柠檬酸合成酶作为三羧酸循环中的一个关键酶,其转录水平显而易见,因此柠檬酸合成酶启动子是一个强的组成型启动子。Ruijter等人发现在柠檬酸生产过程中柠檬酸合成酶不是限速瓶颈,这说明柠檬酸合成酶在高产柠檬酸的黑曲霉菌株中高水平表达(Ruijter,G.J.G.,Panneman,H.,Xu,D.and Visser,J.,Properties of Aspergillusniger citrate synthaseand effect of citA overexpression on citric acid production,FEMSMicrobio l.Lett.,2000,184,35-40)。Dave等人最近研究了来自黑曲霉的柠檬酸合成酶启动子PcitA(Dave,K.and Punekar,N.S.,Utility ofAspergillus niger citrate synthase promoter for heterologousexpre s s ion,J.Biotechnol.,2011,155,173-177),该启动子能有效驱动绿色荧光蛋白的表达。关于土曲霉(Aspergillus terreus)柠檬酸合成酶启动子的研究至今未见报道。
发明内容
本发明目的在于提供一种丝状真菌启动子及其应用。
为实现上述目的,本发明采用的技术方案为:
一种丝状真菌启动子,丝状真菌启动子核苷酸序列为SEQ ID NO.1、SEQID NO.2、SEQ ID NO.3或SEQ ID NO.4所示。
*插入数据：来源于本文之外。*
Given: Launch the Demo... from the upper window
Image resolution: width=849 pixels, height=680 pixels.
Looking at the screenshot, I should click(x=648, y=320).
所述丝状真菌启动子为SEQ ID NO.1、SEQ ID NO.2、SEQ ID NO.3或SEQ ID NO.4所示核苷酸序列的互补序列。
所述丝状真菌启动子为SEQ ID NO.1、SEQ ID NO.2、SEQ ID NO.3或SEQ ID NO.4所示具有60%或60%以上的同一性或具有相同功能的核苷酸序列;或
所述丝状真菌启动子为SEQ ID NO.1、SEQ ID NO.2、SEQ ID NO.3或SEQ ID NO.4所示具有60%或60%以上的同一性或具有相同功能的核苷酸序列的互补序列。
所述丝状真菌启动子为SEQ ID NO.1、SEQ ID NO.2、SEQ ID NO.3或SEQ ID NO.4所示具有90%或90%以上的同一性或具有相同功能的核苷酸序列;或
所述丝状真菌启动子为SEQ ID NO.1、SEQ ID NO.2、SEQ ID NO.3或SEQ ID NO.4所示具有90%或90%以上的同一性或具有相同功能的核苷酸序列的互补序列。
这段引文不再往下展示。